What to do
Retype every entry precisely and keep each line whole.

[Collected data entries]
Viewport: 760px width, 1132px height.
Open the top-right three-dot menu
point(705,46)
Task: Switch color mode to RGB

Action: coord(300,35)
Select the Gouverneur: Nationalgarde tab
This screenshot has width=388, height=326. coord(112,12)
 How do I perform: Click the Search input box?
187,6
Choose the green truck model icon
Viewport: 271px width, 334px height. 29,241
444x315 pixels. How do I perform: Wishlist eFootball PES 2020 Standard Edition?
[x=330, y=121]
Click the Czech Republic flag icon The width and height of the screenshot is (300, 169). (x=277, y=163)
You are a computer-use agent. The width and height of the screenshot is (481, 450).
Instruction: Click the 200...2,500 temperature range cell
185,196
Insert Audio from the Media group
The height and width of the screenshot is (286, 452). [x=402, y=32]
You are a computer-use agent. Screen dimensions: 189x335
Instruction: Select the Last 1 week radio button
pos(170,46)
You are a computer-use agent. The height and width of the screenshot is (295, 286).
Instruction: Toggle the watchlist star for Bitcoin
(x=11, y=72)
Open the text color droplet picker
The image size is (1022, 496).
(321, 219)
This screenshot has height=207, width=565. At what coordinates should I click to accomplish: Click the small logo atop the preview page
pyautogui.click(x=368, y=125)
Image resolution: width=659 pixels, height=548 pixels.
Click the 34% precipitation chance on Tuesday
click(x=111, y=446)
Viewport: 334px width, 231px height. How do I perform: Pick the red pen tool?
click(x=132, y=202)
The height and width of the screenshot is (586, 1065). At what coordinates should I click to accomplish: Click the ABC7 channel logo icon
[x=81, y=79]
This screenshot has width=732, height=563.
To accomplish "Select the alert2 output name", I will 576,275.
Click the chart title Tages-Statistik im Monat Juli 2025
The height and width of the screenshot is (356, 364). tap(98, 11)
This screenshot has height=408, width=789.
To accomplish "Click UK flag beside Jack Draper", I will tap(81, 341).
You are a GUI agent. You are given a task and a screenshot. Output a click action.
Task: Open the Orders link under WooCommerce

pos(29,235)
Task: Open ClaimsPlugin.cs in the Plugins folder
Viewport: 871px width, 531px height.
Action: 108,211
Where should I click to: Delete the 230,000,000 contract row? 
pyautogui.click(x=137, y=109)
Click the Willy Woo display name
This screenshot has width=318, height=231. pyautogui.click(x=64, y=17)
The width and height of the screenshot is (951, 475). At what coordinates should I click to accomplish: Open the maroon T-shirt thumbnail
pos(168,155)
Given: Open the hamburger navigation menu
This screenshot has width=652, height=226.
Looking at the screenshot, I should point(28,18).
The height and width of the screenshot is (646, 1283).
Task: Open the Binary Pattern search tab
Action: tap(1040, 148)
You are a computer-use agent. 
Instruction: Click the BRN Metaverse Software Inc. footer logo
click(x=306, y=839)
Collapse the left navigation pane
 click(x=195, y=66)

Task response
Viewport: 760px width, 1132px height.
Open the top-right three-dot menu
point(705,46)
Task: Switch color mode to RGB

Action: coord(300,35)
Select the Gouverneur: Nationalgarde tab
This screenshot has width=388, height=326. coord(112,12)
 How do I perform: Click the Search input box?
187,6
Choose the green truck model icon
Viewport: 271px width, 334px height. 29,241
444x315 pixels. How do I perform: Wishlist eFootball PES 2020 Standard Edition?
[x=330, y=121]
Click the Czech Republic flag icon The width and height of the screenshot is (300, 169). (x=277, y=163)
You are a computer-use agent. The width and height of the screenshot is (481, 450).
Instruction: Click the 200...2,500 temperature range cell
185,196
Insert Audio from the Media group
The height and width of the screenshot is (286, 452). [x=402, y=32]
You are a computer-use agent. Screen dimensions: 189x335
Instruction: Select the Last 1 week radio button
pos(170,46)
You are a computer-use agent. The height and width of the screenshot is (295, 286).
Instruction: Toggle the watchlist star for Bitcoin
(x=11, y=72)
Open the text color droplet picker
The image size is (1022, 496).
(321, 219)
This screenshot has height=207, width=565. At what coordinates should I click to accomplish: Click the small logo atop the preview page
pyautogui.click(x=368, y=125)
Image resolution: width=659 pixels, height=548 pixels.
Click the 34% precipitation chance on Tuesday
click(x=111, y=446)
Viewport: 334px width, 231px height. How do I perform: Pick the red pen tool?
click(x=132, y=202)
The height and width of the screenshot is (586, 1065). At what coordinates should I click to accomplish: Click the ABC7 channel logo icon
[x=81, y=79]
This screenshot has width=732, height=563.
To accomplish "Select the alert2 output name", I will 576,275.
Click the chart title Tages-Statistik im Monat Juli 2025
The height and width of the screenshot is (356, 364). tap(98, 11)
This screenshot has height=408, width=789.
To accomplish "Click UK flag beside Jack Draper", I will tap(81, 341).
You are a GUI agent. You are given a task and a screenshot. Output a click action.
Task: Open the Orders link under WooCommerce

pos(29,235)
Task: Open ClaimsPlugin.cs in the Plugins folder
Viewport: 871px width, 531px height.
Action: 108,211
Where should I click to: Delete the 230,000,000 contract row? 
pyautogui.click(x=137, y=109)
Click the Willy Woo display name
This screenshot has width=318, height=231. pyautogui.click(x=64, y=17)
The width and height of the screenshot is (951, 475). At what coordinates should I click to accomplish: Open the maroon T-shirt thumbnail
pos(168,155)
Given: Open the hamburger navigation menu
This screenshot has width=652, height=226.
Looking at the screenshot, I should point(28,18).
The height and width of the screenshot is (646, 1283).
Task: Open the Binary Pattern search tab
Action: tap(1040, 148)
You are a computer-use agent. 
Instruction: Click the BRN Metaverse Software Inc. footer logo
click(x=306, y=839)
Collapse the left navigation pane
 click(x=195, y=66)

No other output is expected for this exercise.